Skip to main content

Unsupervised image clustering with modern deep embeddings (timm, CLIP), PCA and K-Means.

Project description

Tasnif

Unsupervised image clustering with modern deep embeddings.

PyPI Python CI License

tasnif turns a folder of images into clusters you can browse on disk — no labels required. It uses modern pretrained vision backbones (timm by default, optionally CLIP via open_clip), reduces the embedding with PCA, and runs K-Means on top.

Highlights

  • Modern backbones — any timm model (ResNet, ConvNeXt, ViT, DINOv2, ...) or CLIP via the [clip] extra.
  • GPU / MPS / CPU with automatic device detection.
  • scikit-learn-style API: fit, predict, fit_predict, transform.
  • Rich export: per-cluster folders, CSV manifest, JSON summary, preview grids, raw embeddings.
  • Multiple materialization modes: copy, symlink, move, or none (metadata only).
  • First-class CLI powered by Typer.
  • Pluggable embedders — register your own backend.
  • Deterministic with a random_state seed.

Installation

tasnif is built and packaged with uv, but plain pip works too.

pip install tasnif                # core
pip install "tasnif[cli]"         # core + CLI
pip install "tasnif[clip]"        # core + CLIP backend
pip install "tasnif[all]"         # everything

Development setup:

git clone https://github.com/cobanov/tasnif
cd tasnif
uv sync --extra dev
uv run pytest

Quickstart — Python API

from tasnif import TasnifClusterer

clf = TasnifClusterer(n_clusters=5, embedder="timm", pca_dim=16)
clf.fit("photos/")
result = clf.result_

# Inspect without exporting
print(result.counts)            # e.g. [42, 31, 28, 19, 7]
print(result.silhouette)        # None unless compute_silhouette=True
mapping = result.as_dict()      # {Path('photos/a.jpg'): 2, ...}
buckets = result.by_cluster()   # {0: [Path(...), ...], 1: [...]}

# Export to disk
clf.export("output/", mode="copy")

One-shot helper

from tasnif import cluster_directory

cluster_directory("photos/", "output/", n_clusters=5, mode="symlink")

CLI

# Cluster a directory with the default ResNet-50 (timm) backbone
tasnif cluster photos/ -k 5 -o output/

# Use CLIP and copy via symlink (fast, non-destructive)
tasnif cluster photos/ -k 8 --embedder clip --model ViT-B-32 --mode symlink

# Just compute embeddings, save .npy + .json
tasnif embed photos/ --embedder timm --model convnext_base -o embeddings.npy

# List available backends
tasnif backends

Run tasnif --help to see all options.

Use a different model

Default is timm:resnet50. Pass any timm model name:

clf = TasnifClusterer(
    n_clusters=8,
    embedder="timm",
    embedder_kwargs={"model": "vit_base_patch14_dinov2.lvd142m", "device": "cuda"},
)

**DATA RECORDS:**

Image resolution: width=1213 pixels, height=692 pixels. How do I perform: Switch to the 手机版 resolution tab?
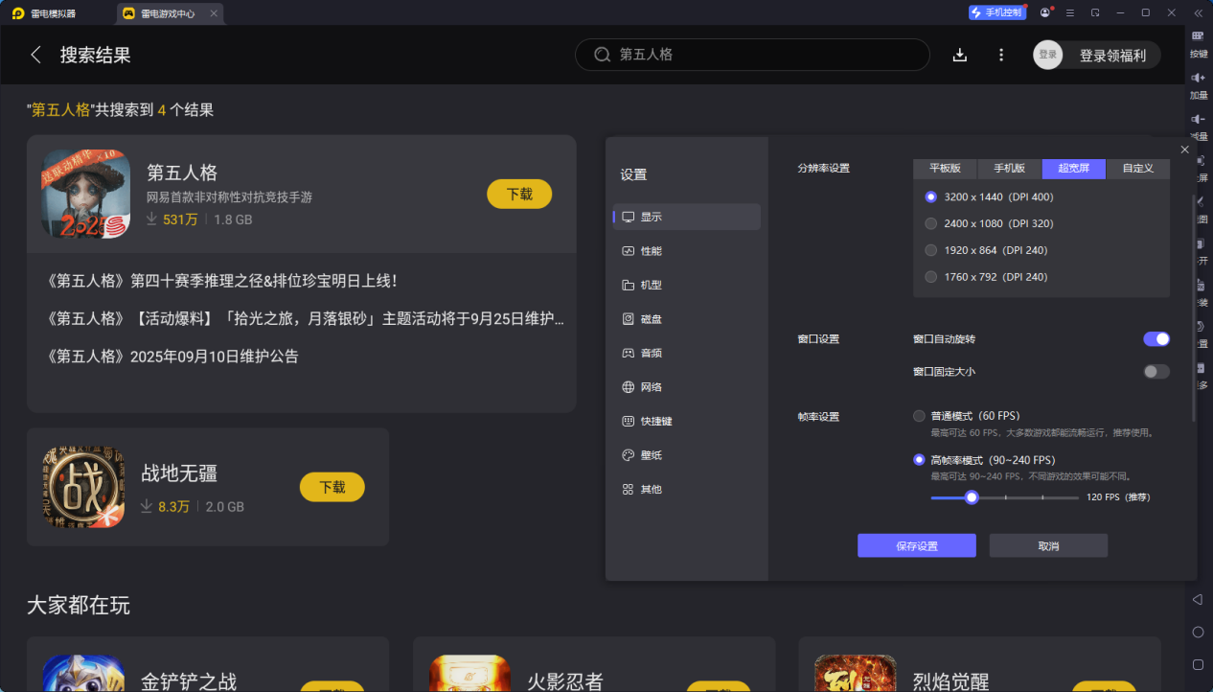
...
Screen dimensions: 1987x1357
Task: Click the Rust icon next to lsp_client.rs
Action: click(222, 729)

**WRITTEN REQUEST:**
Answer these questions from the tasnif project page:
(a) Which algorithm runs on the reduced embeddings?
(b) What is the default model?
(c) Which materialization modes does it list?
The data has no connection to the tasnif project page.

**SOLUTION TO THE EXERCISE:**
(a) K-Means.
(b) timm:resnet50.
(c) Copy, symlink, move, and none (metadata only).